Remember to put "default-charset" into the [client] part of my.cnf, too.
(If that also does not work please describe exacly what goes wrong)
 
> (2) What are the consequences of changing the default collation?

This is an "other peoples problem". We ship a default config for new
installations and a big fat warning in the NEWS file. If the admin
decides to  overwrite his my.cnf with ours he is responsible, if he
starts from scratch with our UTF-8 config there is no problem :)

> It would be nice if everybody understood encodings thoroughly and
> played nice, but doing a little poking turns up tons of examples of
> webapps behaving badly, and for a variety of reasons.
But I agree to that and Debian would be glad if people with knowledge
test our "ideas" :)

bye,

-christian-


signature.asc
Description: PGP signature


Bug#438970: [debian-mysql] Bug#438970: UTF8 default charcterset for mysql-server package

2007-12-05 Thread Cristóbal Palmer
On Tue, Dec 04, 2007 at 11:18:38PM +0100, Norbert Tretkowski wrote:
> I've read the whole bugreport a few times now, and I think I have to
> agree with Sean, we should switch the default charset for new databases
> to utf8, but shouldn't touch existing ones.

Agreed. I think the easiest way to accomplish this (from the
sysadmin's perspective) would be to have a separate package, maybe
mysql-server-utf8? But again, I'm not an experienced packager. I'm
sure there are great debianish minds that will choose the best path.

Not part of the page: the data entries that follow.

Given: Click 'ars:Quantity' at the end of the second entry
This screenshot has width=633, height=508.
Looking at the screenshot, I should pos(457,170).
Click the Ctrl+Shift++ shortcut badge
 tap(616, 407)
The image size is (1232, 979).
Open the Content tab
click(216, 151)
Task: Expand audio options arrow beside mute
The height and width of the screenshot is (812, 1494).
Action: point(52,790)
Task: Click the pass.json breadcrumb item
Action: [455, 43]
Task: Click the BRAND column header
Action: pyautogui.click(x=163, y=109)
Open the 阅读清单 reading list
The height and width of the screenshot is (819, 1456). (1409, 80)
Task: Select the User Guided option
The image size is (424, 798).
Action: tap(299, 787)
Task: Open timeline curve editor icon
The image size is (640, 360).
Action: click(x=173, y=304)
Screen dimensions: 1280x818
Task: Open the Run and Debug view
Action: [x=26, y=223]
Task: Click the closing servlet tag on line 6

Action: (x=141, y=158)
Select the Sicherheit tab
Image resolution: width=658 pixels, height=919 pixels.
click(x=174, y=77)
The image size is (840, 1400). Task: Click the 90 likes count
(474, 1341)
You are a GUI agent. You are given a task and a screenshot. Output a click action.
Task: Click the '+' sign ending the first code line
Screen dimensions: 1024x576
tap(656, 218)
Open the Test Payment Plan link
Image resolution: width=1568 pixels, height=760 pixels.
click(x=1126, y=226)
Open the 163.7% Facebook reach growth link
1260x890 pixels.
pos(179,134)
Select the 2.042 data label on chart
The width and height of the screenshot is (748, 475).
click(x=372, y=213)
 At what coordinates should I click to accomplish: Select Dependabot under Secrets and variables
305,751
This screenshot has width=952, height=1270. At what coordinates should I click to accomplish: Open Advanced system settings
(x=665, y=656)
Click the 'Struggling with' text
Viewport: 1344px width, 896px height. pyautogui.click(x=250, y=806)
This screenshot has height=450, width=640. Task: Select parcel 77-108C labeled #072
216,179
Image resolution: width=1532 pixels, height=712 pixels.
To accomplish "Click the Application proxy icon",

As for why they didn't go with utf8 as the default in the past, I
recommend this article:

http://dev.mysql.com/tech-resources/articles/4.1/unicode.html

Actually, I *really* recommend that article. It made the difference
for me in terms of understanding what otherwise seemed like a
nonsensical charset forest with mysql.

> Having some testers with MySQL and utf8 experience would be great,
> thanks for your offer. Expect a package in experimental if we really
> decide to switch the default charset.

I look forward to it! I'm confident that together we can get something
packaged that will make a lot of people's lives significantly easier
in the long run.

I did want to chime in with a few more things:

(1) A previous comment seemed to indicate that changes to my.cnf would
cover everything. If it's possible to get mysql to do utf8 across the
board by default (server, db, client, conn) by only adjusting the
my.cnf under debian, would someone please attach such a my.cnf? I was
unsuccessful in my attempts to utf8-ify that way.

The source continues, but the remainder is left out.